La sentence du tribunal ne put être aussitôt appliquée; on dut attendre le retour du navire sacré.  Socrate passa cette période de temps dans la prison des Onze à s’entretenir avec ses amis qui lui rendaient quotidiennement visite. Puis, un soir, finalement, devant un splendide coucher de soleil, il  but la ciguë, s’étendit sur son lit et mourut.

 

Conclusion

La mort de Socrate est un évènement qui a marqué l’histoire de la civilisation occidentale. L’image du sage, victime de l’intolérance de ses concitoyens, mais admirable par son courage et sa sérénité n’a rien perdu de son caractère exemplaire, même après 25 siècles d’histoire.

Pour l’Athènes du Ve siècle avant notre ère, la mort de Socrate est un évènement secondaire dans son histoire.
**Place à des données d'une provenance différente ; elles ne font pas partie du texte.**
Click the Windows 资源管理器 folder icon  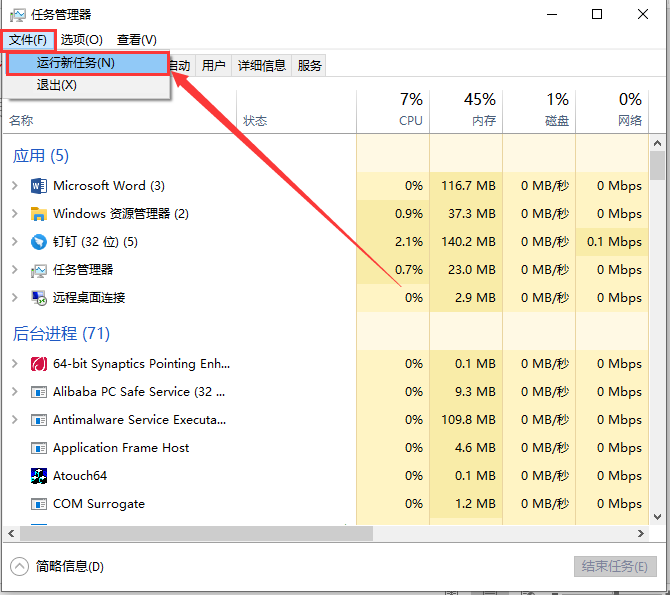[39, 214]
La cité, ravagée par la guerre, tentait de se reconstruire et, pour ce faire, elle devait recoudre son tissu social. Les hommes au pouvoir éliminèrent toutes les voix discordantes de la vision qu’ils avaient de l’État. Ils ne laisseront jamais plus un mouvement comme celui des sophistes se lever pour détruire le cœur de la  polis et ses idéaux. Le procès que subit Socrate ne fut donc pas véritablement orchestré contre lui.  Pour ses concitoyens,  ce procès avait davantage pour but d’améliorer le mieux-être intellectuel de la cité. Quel terrible échec!